EXCERPTED DATA ->
** Start **

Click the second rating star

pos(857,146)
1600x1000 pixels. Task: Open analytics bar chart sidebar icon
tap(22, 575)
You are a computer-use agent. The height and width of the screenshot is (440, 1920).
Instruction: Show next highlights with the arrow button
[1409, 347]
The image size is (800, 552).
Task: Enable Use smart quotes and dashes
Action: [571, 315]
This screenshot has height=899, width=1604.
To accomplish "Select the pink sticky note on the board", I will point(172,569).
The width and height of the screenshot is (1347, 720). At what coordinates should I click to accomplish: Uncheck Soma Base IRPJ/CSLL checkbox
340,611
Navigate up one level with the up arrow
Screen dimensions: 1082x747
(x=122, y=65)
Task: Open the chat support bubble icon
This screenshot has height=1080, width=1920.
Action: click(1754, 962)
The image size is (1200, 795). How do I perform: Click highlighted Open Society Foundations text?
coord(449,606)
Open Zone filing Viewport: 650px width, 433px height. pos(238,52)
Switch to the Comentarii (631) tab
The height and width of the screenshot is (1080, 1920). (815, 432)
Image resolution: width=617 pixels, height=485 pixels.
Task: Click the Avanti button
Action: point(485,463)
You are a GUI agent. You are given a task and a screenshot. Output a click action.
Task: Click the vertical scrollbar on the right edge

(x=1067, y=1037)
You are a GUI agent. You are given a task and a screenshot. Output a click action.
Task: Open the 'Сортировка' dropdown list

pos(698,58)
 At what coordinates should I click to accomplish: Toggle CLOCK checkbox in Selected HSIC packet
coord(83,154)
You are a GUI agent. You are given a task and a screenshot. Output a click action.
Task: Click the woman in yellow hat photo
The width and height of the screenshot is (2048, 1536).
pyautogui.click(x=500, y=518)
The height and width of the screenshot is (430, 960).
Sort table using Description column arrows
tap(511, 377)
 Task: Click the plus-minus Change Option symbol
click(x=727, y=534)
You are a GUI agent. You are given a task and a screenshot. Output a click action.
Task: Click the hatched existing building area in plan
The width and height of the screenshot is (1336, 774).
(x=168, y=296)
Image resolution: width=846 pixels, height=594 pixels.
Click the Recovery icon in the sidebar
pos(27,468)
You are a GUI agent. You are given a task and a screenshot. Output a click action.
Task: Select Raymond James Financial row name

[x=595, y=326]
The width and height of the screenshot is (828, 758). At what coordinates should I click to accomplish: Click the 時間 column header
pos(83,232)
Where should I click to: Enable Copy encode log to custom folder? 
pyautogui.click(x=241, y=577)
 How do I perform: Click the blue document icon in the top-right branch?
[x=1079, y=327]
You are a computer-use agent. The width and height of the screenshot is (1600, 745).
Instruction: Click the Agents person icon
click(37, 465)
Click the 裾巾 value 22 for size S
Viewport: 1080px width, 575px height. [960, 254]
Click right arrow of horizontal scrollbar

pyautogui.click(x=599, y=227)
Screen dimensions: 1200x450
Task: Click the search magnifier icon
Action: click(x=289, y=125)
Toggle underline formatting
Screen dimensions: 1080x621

** End **

Find each line in the entries above that contains the word "point", and copy those lines out.

To accomplish "Select the pink sticky note on the board", I will point(172,569).
Action: point(485,463)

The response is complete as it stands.